Unlike control flow CPUs, the AI Engines in the compute tiles do not have interrupts as they are not required in a dataflow architecture. The absence of the variable latencies arising from interrupt response times dramatically improves the real time performance and determinism of kernels running on AI Engines.

Multiple kernels per tile#

In the color threshold example, a single kernel is running on the compute tile. Compute tiles can run one or more kernels. Programs instructions run sequentially on the AIE, so if multiple software kernels are assigned to an AIE the kernels will run sequentially. However, the kernel instructions can take advantage of the VLIW and SIMD capabilities of the AIE.

Vector Processing Units#

SIMD#

The vector processor enables fine-grain level parallelism with its Single Instruction Multiple Data (SIMD) operations. In SIMD architectures, a single instruction can process multiple pieces of data simultaneously.

There are two independent SIMD vector processors in the AI Engine, one for fixed-point and another for floating-point number formats, although only one can be used per clock cycle. The vector processor units supports a variety of number formats and operations.

24x 256-bit wide vector registers and 32x 256-bit wide accumulator registers are available for SIMD. There are dedicated vector accumulator registers to carry out multiply accumulate operations (MACs). This operation is extremely common in ML layers such as convolution. Having dedicated support for multiply accumulate operation saves data movement, thus higher efficiency.

VLIW#

Very Long Instruction Word (VLIW) architectures bundle multiple operations into long instruction words, which are then executed in parallel. The AI Engine supports up to 6 operations that can be executed in parallel: two loads and one store from data memory, one scalar operation, one vector operation and one register move. This means that while data is being fetched or stored from data memory, the vector processor can process other data. The vector processor can produce 64, 32 or 16 output lanes.

As an example, an AIE can achieve 512 MAC/cycle when operating using int4 x int8 number formats. The NPU and hence each AIE is clocked at 1 GHz which means that each core can achieve 512 int4 x int8 GMAC per second.

Scalar unit#

The scalar processor has a scalar arithmetic unit that supports basic add/subtract, compare, multiply and move. The scalar unit is not intended for high performance computation and in general is used to manage program control flow.

Supported number formats#

The AI Engine supports a variety of number formats, the table below shows the supported (real) number formats and the performance they achieve in MAC/cycle.

Operand 1

Operand 2

MAC/cycle

int8

int4

512

int8

int8

256

int16

int8

128

int16

int16

64

bfloat16

bfloat16

128

bfloat16 is commonly used in machine learning and more recently int4 is gaining adoption.
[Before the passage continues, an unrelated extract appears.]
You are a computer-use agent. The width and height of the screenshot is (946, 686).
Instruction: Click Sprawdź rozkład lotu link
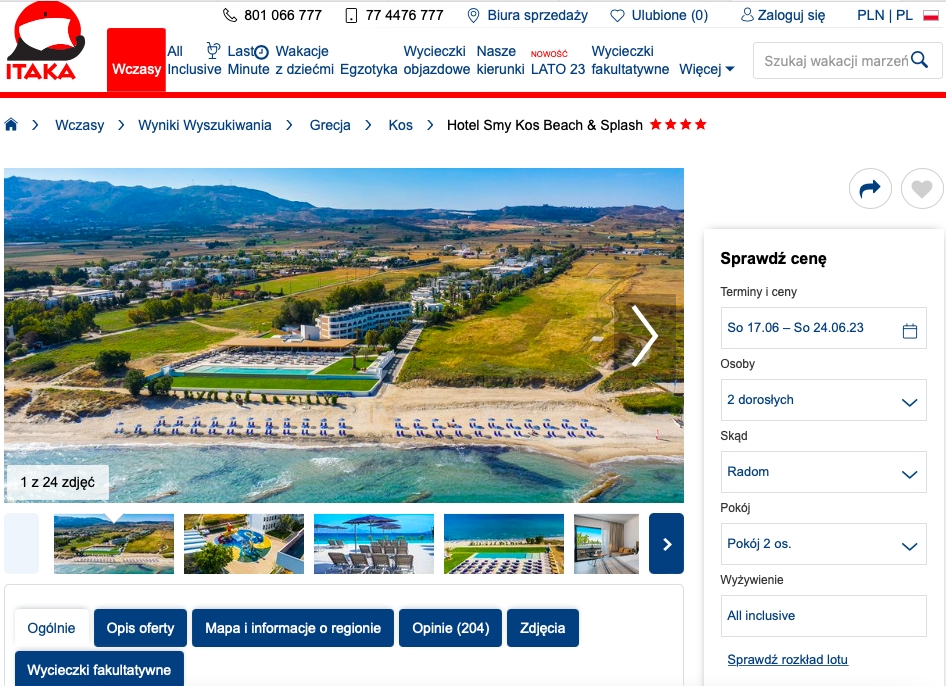(x=787, y=659)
Please, refer to the Architecture Manual to find out more details about supported number formats (both real and complex).

Data memory#

The compute tile includes its own dedicated high-speed 64KB data memory. The vector processor can also access the data memory of neighboring compute tiles (north, south and west), amounting for 256KB of memory, accessed as one contiguous memory. Additionally, the compute tile has two stream-to-memory and two memory-to-stream interfaces to move data in and out from/to non-neighboring tiles.

Compute Tile - data memory

No cache#

Unlike, traditional CPU architectures. There is no cache in the processor or in the array. This allows deterministic and low latency processing, which benefits real-time processing and overall system performance. Caches typically carry a high silicon and power consumption cost.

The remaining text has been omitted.